Мне тоже пришлось попотеть: год я буквально жил в «Красной стреле», переписывал сцены, переделывал диалоги, придумывал репризы, млел на репетициях: режиссерская дама иногда выпрыгивала из-за пульта, перемахивала оркестровую яму и показывала актерам, как надо играть тот или иной эпизод. Они слушали ее с плохо скрываемой иронией, как усатые фронтовики — не бреющегося лейтенанта. Опытный драматург сразу бы догадался: спектакль обречен, по крайней мере, с этой постановщицей. Но я был новичком и ничего не подозревал, хотя сидевший на репетициях Игорь Олегович Горбачев вздыхал, становясь все угрюмей. Однажды, когда на сцене два актера изображали воспитательный спор первого секретаря со злоумышленником, он вдруг тихо меня спросил: «Юра, как вы думаете, кто из них выше?» «В каком смысле?» «Ну, в ком росту больше?» «В нем!» — я указал на молодого актера. «А вот и нет.

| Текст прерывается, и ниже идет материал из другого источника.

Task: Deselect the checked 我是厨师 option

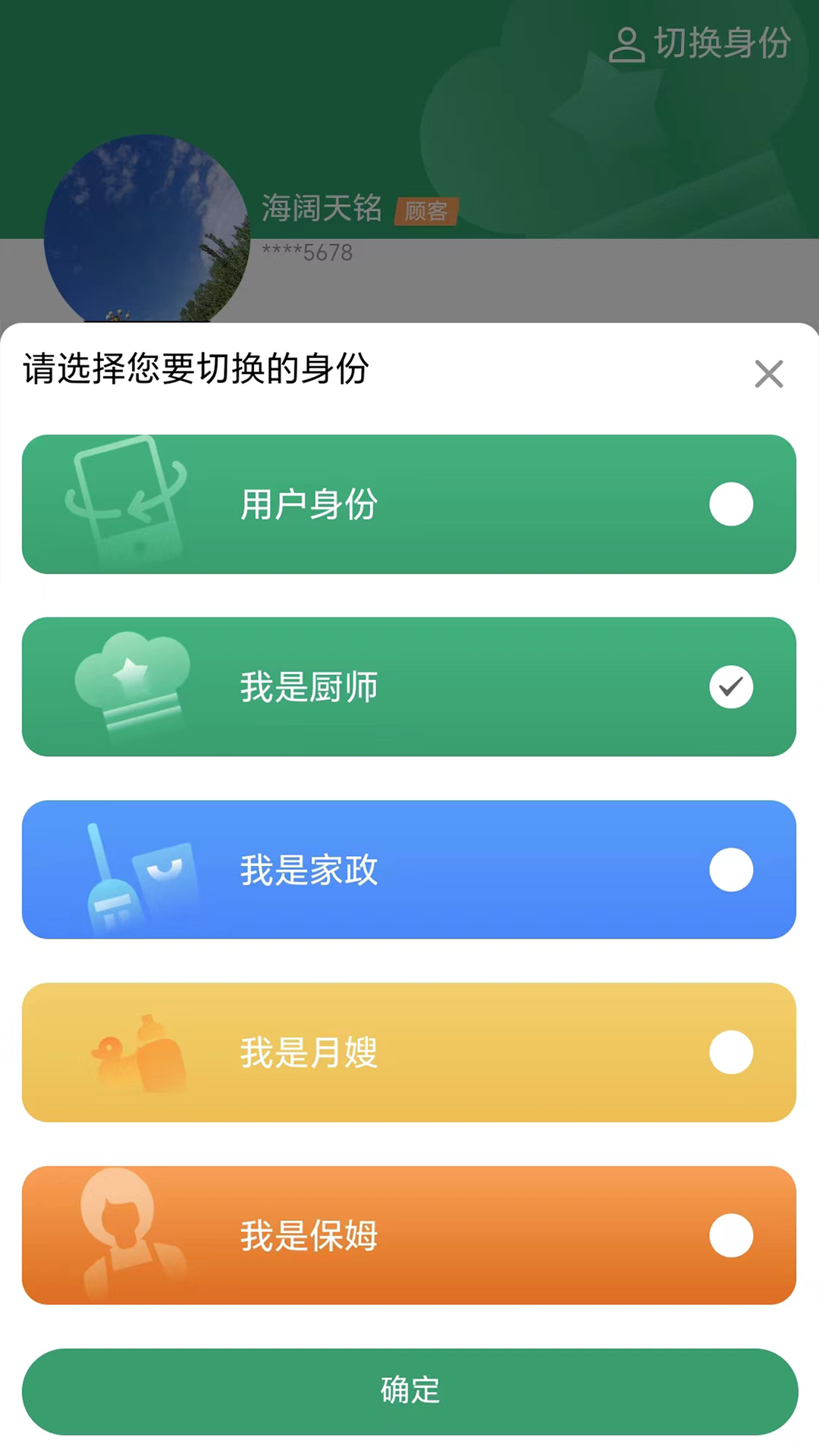Action: (731, 686)
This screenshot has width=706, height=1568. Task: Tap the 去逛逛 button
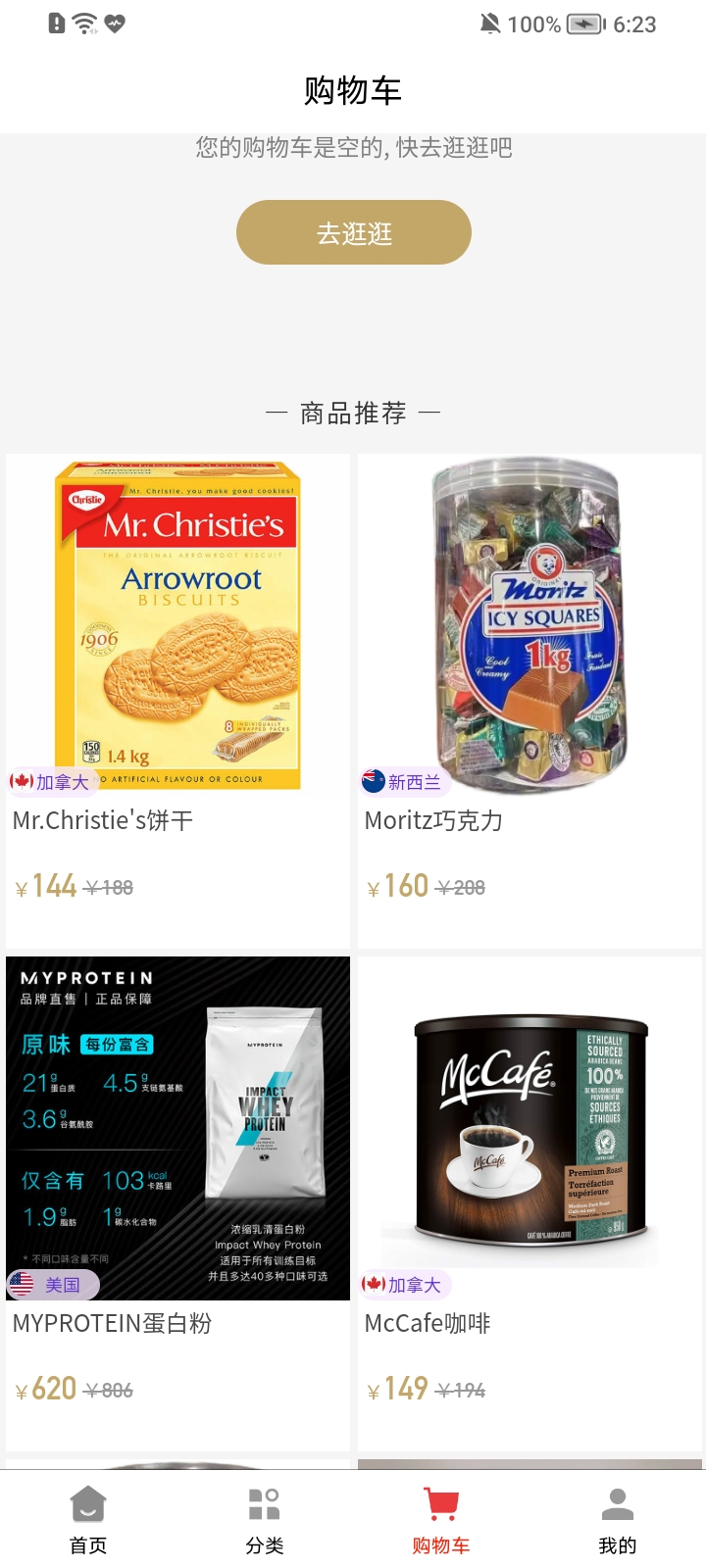354,232
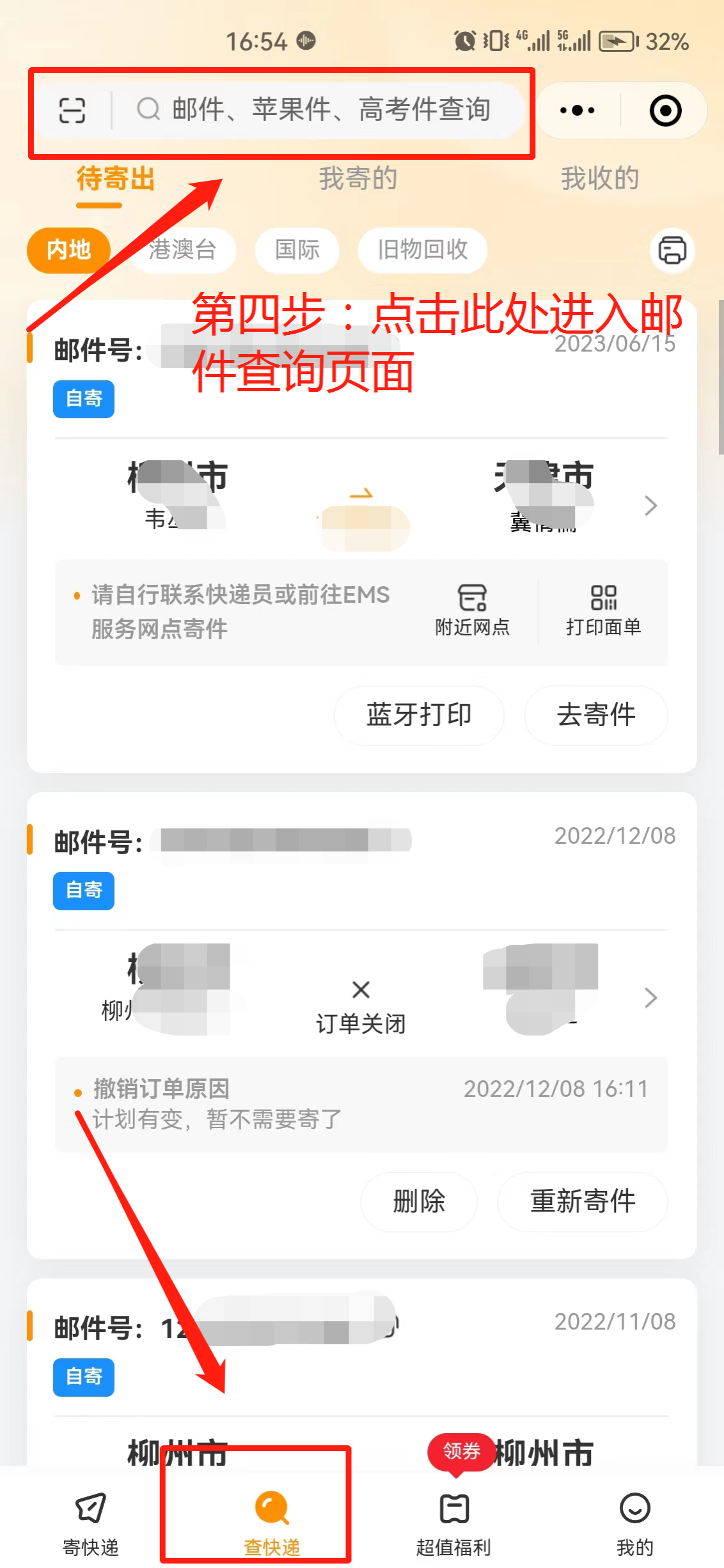The width and height of the screenshot is (724, 1568).
Task: Delete the closed 2022/12/08 order
Action: (x=419, y=1201)
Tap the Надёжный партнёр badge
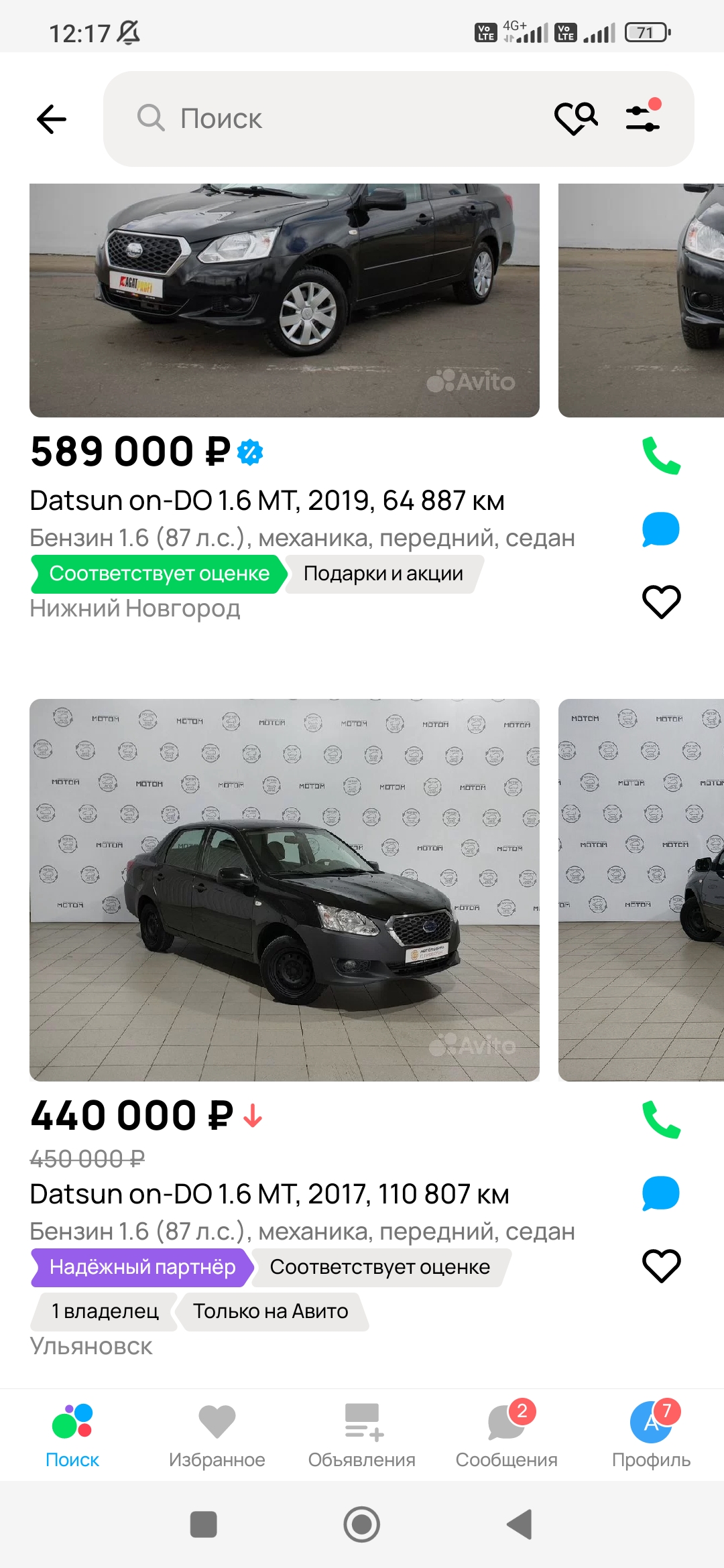 pos(142,1267)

Он на десять сантиметров ниже, а кажется высоким, потому что талантливей. Это театр…»
И вот в Ленинграде расклеены афиши, я иду по Невскому проспекту, останавливаюсь около тумб и читаю: «Юрий Поляков. ЧП районного масштаба. Премьера». Спешащие мимо бледнолицые северные красотки не подозревают, что могут запросто познакомиться с видным драматургом средних лет и попасть на премьеру по авторской контрамарке. Однако премьера отменилась: из обкома КПСС поступило мнение: «Не надо!» На Ленфильме Сергей Снежкин как раз начал снимать одноименное кино, и руководство решило: для колыбели революции двух «ЧП» многовато. Тогда я, конечно, почувствовал себя жертвой врагов перестройки, засевших в Смольном, но теперь думаю иначе: Горбачев (не Михаил Сергеевич, потихоньку сдававший страну), а Игорь Олегович мог одним своим авторитетным словом спасти постановку, но не спас. Почему? Да уж больно слабый получился спектакль. Требовательное поколение! Так мне и не довелось выйти на поклон перед многоярусным зрителем Александринки.

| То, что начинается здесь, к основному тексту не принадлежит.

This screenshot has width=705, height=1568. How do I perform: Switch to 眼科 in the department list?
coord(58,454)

Спустя четверть века я решил снова попытать счастье в этом легендарном театре и отдал новую пьесу худруку Владимиру Фокину, которого помнил еще любимцем московского комсомола, когда он поставил свою первую вещь в «Современнике». Главную роль исполнял Константин Райкин. Зал ждал, что он, как и его всесоюзно остроумный папа, начнет хохмить, а он начал страдать. Аплодисменты! Кстати, в 1977 году, вернувшись из армии, я обнаружил, что мое место преподавателя-словесника в школе рабочей молодежи занято, и пошел на работу в Бауманский райком комсомола. Как раз готовилась очередная отчетно-выборная конференция, мне поручили курировать выступление делегата Константина Райкина. Курировать значит писать речь для оратора. Когда вместо обязательных идеологических мантр я предложил вставить в текст слова о том, что у молодого искусства должно быть «лица необщее выраженье», он глянул на меня как на сторожевого пса, продекламировавшего стихи Боратынского.
Но вернемся к Фокину. Через какое-то время я спросил: «Ну как пьеса?» Он затуманился и ответил: была читка, вещь всем очень понравилась, много смеялись, хорошая работа… «А?» — спросил я, имея в виду возможность постановки. В ответ он лишь вздохнул, как мужчина, которому перелистывание «Плейбоя» давно уже заменило женщин. Я его понял и посочувствовал. К отказам мне не привыкать.
Но двадцать пять лет назад, узнав об отмене премьеры «ЧП», я, конечно, закручинился, жалея напрасно потраченное время. И тут в «Юности» вышла моя повесть «Апофегей», имевшая бурный успех. Мне позвонил обаятельный завлит театра имени Маяковского с пушкинской фамилией Дубровский. Он сообщил с сакральным придыханием:
— Вас хочет видеть Андрей Александрович Гончаров. Лично!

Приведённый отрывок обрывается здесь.